Texto mostrado.
A comienzos del siglo XVII Potosí ya contaba con treinta y seis iglesias espléndidamente ornamentadas, otras tantas casas de juego, ochocientos tahúres profesionales, ciento veinte prostitutas célebres, catorce escuelas de baile, salones, teatros, tablados ornamentados con riquísimos tapices, cortinados, blasones y obras de orfebrería. De los balcones de las casas colgaban damascos coloridos y laminas de oro y plata. Las fiestas organizadas por los acaudalados potosinos se hicieron famosas en toda la colonia. Estas podían extenderse durante días entre comedias, bailes de máscaras, corridas de toros, saraos, torneos… En los palacios de los propietarios de minas circulaban perfumes, joyas, porcelanas y artículos suntuosos. Durante la procesión del Corpus los potosinos empedraban parte de la ciudad con barras de plata.
Una representación de la riqueza única de la Villa nos la otorga el cronista Arzáns de Orsúa y Vela, redescubierto por Vicente Quesada en 1865. Arzáns describe el fasto de “las famosas fiestas” del año 1608 cuando La Villa cumplía 53 años. La ocasión era la venida del general don Pedro de Córdova Mesía y fue aprovechada por la nobleza criolla que se sentía desdeñada por la aristocracia peninsular para demostrar su valía. Hubo durante seis días carreras de sortija, juegos de caña, justas medievales, corridas de toros, representación de comedias (cuyo teatro se hizo para mayor esparcimiento sobre el cementerio de la iglesia mayor), “y otros festines de mucho gusto y bizarría”. Arzáns comienza por describir a uno de sus antepasados, don Francisco Nicolás Arzáns y Toledo, y al resto de los mancebos que lo acompañaban, ataviados en ajuares, armas y afeites como un desfile de moda masculino:
“Venía el gallardo don Francisco capitaneándo en un poderoso caballo chileno, castaño claro, armado de finas armas y sobre ellas un preciosísimo vestido bordado en damasco azul, sembrado de muchos diamantes, esmeraldas y rubíes. Cubría su cabeza un finísimo casco, y en él estaban muchas plumas verdes, azules y encarnadas, que salían de unos troncos de filigrana de oro. En la mano diestra una lanza dorada y en la siniestra un escudo donde estaban pintadas sus armas y sembradas en ellas piedras preciosas. Estaba también un lucero de diamantes, con los rayos que llegaban a las dichas armas (…) En el lado izquierdo del pecho traía el hábito de Calatrava, todo formado de muy vivos rubíes. La silla era de filigrana de oro y lo mismo los estribos; los penachos del caballo de plumas verdes, encarnadas y azules; las crines y colas cubiertas de lazos de perlas y muy vistosas cintas. Así venía este joven caballero, y no menos galanes sus 40 mancebos, todos con unos coletos de rico ante bordados de oro y aljófar, sombreros ricos con cintillos y diamantes, las plumas encarnadas y azules, y sus escudos y lanzas, los jaeces bordados de oro y perlas, las crines y colas de los caballos con cintas verdes y azules, y todos muy gallardos seguían a su capitán.”

Filas de datos.
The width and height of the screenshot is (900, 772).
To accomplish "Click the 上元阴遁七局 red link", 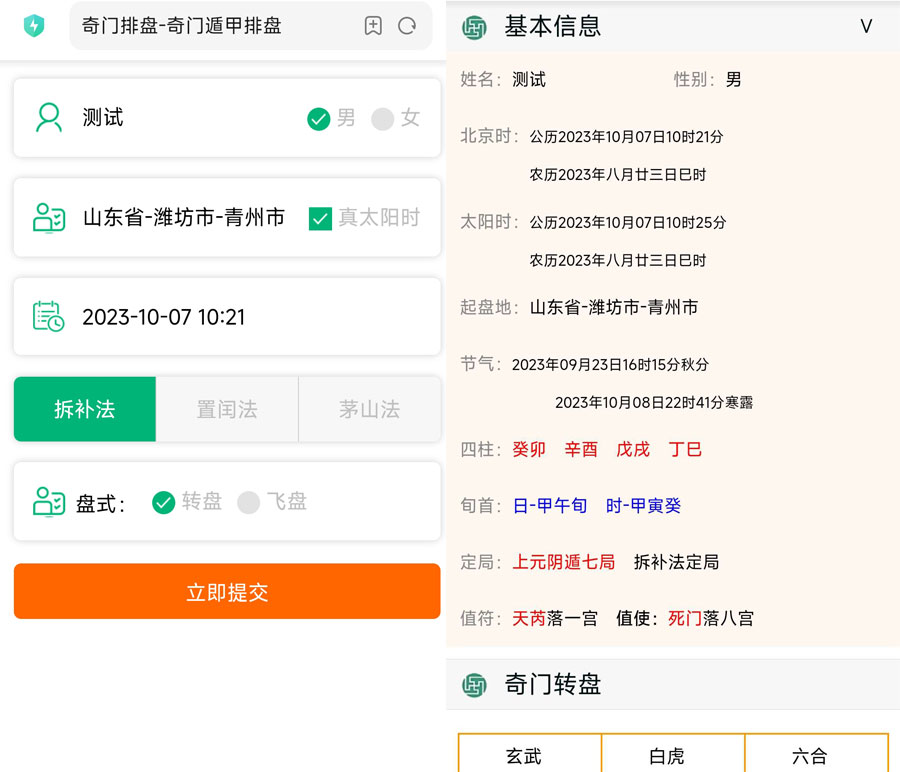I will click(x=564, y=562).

* * *

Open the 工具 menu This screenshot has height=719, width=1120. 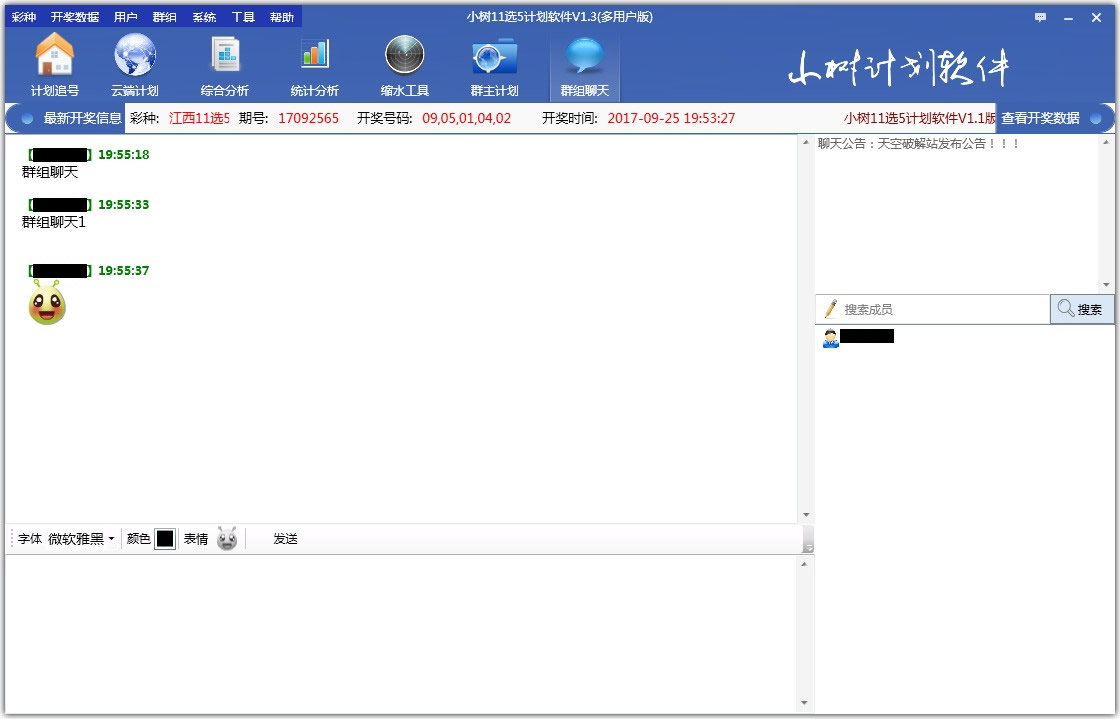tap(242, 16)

Lista de tareas.
[1] Devuelve del texto sobre Potosí el fragmento que va desde "A comienzos del" hasta "barras de plata.".
[2] Responde estas preguntas sobre el texto de Potosí:
(a) ¿Cuántas iglesias tenía Potosí a comienzos del siglo XVII?
(b) ¿En qué año redescubrió Vicente Quesada al cronista Arzáns de Orsúa y Vela?
(c) ¿De qué color era el caballo chileno de don Francisco?

Respuestas completas.
[1]
A comienzos del siglo XVII Potosí ya contaba con treinta y seis iglesias espléndidamente ornamentadas, otras tantas casas de juego, ochocientos tahúres profesionales, ciento veinte prostitutas célebres, catorce escuelas de baile, salones, teatros, tablados ornamentados con riquísimos tapices, cortinados, blasones y obras de orfebrería. De los balcones de las casas colgaban damascos coloridos y laminas de oro y plata. Las fiestas organizadas por los acaudalados potosinos se hicieron famosas en toda la colonia. Estas podían extenderse durante días entre comedias, bailes de máscaras, corridas de toros, saraos, torneos… En los palacios de los propietarios de minas circulaban perfumes, joyas, porcelanas y artículos suntuosos. Durante la procesión del Corpus los potosinos empedraban parte de la ciudad con barras de plata.

[2]
(a) Treinta y seis.
(b) En 1865.
(c) Castaño claro.